La désobéissance civile dans les mouvements écologistes : c’est contre-productif ?

Récemment, en France, nous avons pu observer de nombreuses actions de désobéissance civile menées par des collectifs écologistes. Ces activistes, qualifiés d’éco-terroristes par le gouvernement de Macron, engagent des actions de plus en plus médiatisées qui font débat. Nous avons pu observer en 2022 des activistes jeter de la peinture ou de la soupe sur des tableaux dans des musées, une activiste s’attacher à un filet de tennis lors de la compétition Roland Garros ou encore des blocages de routes. Plus récemment, en ce début d’année 2023 nous avons vu des activistes repeindre en orange le ministère de l’Écologie à Paris.

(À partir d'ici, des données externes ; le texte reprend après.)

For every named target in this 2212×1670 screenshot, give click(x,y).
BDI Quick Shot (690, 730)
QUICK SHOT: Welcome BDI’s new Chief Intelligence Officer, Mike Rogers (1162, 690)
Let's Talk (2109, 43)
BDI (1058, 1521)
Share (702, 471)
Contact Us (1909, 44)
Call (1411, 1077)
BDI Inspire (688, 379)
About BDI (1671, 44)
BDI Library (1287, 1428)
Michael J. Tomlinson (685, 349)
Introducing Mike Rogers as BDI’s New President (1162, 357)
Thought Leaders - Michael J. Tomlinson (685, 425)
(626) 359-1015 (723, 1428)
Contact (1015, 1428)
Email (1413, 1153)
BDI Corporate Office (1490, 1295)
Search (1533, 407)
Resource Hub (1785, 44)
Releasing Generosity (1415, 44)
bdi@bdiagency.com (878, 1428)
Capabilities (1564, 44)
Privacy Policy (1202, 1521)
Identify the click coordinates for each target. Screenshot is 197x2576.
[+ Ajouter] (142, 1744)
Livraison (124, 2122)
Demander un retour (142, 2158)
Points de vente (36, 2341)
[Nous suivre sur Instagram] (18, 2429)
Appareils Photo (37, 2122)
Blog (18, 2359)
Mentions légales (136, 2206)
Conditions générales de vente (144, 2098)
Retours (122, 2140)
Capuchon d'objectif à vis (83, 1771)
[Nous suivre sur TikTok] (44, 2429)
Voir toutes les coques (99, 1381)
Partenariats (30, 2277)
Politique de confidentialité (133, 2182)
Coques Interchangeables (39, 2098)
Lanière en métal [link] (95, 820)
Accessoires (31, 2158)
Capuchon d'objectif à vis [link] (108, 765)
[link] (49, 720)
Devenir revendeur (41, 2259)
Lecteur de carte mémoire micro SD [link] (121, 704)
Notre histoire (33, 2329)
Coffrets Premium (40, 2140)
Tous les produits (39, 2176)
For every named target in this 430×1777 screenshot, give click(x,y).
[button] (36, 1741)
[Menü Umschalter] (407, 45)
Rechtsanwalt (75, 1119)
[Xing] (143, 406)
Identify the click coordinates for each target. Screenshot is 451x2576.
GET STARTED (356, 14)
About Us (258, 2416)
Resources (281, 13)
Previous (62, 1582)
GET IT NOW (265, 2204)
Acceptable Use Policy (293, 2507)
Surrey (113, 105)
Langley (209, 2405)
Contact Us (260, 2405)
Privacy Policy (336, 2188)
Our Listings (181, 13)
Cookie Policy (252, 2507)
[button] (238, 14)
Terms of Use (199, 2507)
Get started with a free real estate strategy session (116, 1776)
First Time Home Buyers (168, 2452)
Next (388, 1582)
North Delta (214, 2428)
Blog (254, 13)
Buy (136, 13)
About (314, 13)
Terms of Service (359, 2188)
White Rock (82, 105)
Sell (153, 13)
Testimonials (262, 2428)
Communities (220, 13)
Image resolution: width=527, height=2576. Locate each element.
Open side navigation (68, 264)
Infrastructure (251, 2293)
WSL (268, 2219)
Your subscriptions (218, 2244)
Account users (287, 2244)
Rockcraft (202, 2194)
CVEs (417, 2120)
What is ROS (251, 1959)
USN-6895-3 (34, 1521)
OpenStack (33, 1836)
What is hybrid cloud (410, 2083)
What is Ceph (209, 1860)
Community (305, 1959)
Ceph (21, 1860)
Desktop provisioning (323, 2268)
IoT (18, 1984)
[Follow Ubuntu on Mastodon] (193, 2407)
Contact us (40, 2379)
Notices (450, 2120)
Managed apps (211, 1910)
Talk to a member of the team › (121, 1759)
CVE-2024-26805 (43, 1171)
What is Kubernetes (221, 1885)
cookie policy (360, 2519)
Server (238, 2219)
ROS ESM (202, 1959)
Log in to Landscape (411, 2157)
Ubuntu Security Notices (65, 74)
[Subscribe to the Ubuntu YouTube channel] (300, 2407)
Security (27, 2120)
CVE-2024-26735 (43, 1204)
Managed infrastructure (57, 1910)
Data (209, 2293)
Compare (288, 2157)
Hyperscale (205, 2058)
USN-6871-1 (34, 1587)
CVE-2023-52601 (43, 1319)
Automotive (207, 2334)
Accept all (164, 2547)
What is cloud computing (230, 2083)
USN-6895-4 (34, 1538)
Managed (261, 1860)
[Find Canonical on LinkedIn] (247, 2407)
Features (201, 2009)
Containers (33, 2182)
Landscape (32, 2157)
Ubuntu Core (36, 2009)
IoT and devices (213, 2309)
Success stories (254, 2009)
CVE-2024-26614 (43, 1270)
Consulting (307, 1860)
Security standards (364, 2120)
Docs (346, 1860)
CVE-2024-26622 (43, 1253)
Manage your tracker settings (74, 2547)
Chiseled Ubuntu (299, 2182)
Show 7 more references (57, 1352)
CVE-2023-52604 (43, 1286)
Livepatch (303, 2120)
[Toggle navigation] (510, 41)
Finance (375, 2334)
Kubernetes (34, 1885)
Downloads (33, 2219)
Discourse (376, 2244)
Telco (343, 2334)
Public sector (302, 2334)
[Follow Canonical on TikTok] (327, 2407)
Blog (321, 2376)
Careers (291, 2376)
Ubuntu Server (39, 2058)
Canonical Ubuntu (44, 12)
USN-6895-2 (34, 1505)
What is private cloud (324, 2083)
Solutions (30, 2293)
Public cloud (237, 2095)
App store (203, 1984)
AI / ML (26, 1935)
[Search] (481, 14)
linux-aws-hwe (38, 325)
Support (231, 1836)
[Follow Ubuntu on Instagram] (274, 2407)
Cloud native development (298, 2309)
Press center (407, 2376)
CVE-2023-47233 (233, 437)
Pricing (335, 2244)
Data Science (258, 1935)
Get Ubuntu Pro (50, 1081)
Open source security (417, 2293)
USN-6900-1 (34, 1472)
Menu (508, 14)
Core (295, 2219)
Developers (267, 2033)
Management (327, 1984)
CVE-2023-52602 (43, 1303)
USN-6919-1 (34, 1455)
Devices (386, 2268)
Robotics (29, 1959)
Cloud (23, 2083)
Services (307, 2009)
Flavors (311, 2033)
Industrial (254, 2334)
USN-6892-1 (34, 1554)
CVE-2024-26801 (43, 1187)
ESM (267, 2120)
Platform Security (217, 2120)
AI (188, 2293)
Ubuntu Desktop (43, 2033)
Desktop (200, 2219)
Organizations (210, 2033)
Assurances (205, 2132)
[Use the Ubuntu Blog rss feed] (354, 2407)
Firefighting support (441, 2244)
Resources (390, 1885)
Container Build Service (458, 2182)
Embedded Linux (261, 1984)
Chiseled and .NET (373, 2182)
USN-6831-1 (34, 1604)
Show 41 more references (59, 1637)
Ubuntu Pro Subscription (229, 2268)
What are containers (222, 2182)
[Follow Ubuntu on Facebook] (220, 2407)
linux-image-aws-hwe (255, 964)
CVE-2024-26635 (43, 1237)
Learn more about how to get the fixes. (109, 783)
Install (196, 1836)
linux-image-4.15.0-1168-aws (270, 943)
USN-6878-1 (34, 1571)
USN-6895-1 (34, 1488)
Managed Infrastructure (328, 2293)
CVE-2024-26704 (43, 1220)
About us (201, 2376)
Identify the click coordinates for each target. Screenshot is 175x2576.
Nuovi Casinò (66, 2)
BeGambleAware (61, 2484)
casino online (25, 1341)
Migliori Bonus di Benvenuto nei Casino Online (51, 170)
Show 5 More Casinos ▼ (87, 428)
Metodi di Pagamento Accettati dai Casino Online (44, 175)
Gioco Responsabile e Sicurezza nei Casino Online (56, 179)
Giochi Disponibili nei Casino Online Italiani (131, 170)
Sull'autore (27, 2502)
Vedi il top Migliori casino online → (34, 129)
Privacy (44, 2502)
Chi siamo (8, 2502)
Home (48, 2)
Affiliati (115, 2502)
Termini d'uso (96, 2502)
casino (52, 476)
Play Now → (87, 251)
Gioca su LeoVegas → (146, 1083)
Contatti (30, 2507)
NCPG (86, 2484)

Avant tout, rappelons que la plupart de ces actions ne mettent pas en danger la vie d’autrui et n’ont pas de conséquence irréversible contrairement au réchauffement climatique. Il s’agit de mouvements qui se veulent non-violents. Même si dans certains cas des affrontements avec la police suite à ce genre d’actions ont fait des blessés et que des charges pénales peuvent être retenues contre celles et ceux les menant.

Une des réactions à ces actions « coups de poing » que l’on entend régulièrement est l’idée qu’elles seraient « contre-productives ». C’est notamment la réaction qu’a eu le ministre de l’Écologie suite au vandalisme de son ministère, se plaignant ainsi que ce serait dans les pays qui font le plus d’efforts pour l’environnement que se développerait le plus ce type d’actions. Rappelons tout de même que l’État Français a été condamné pour « inaction climatique » en 2021, ce qui n’a pourtant pas empêché Gérald Darmanin, membre du gouvernement actuel, de qualifier les activistes d’ « éco-terroristes ».

Ces actions sont-elles réellement « contre-productives » ?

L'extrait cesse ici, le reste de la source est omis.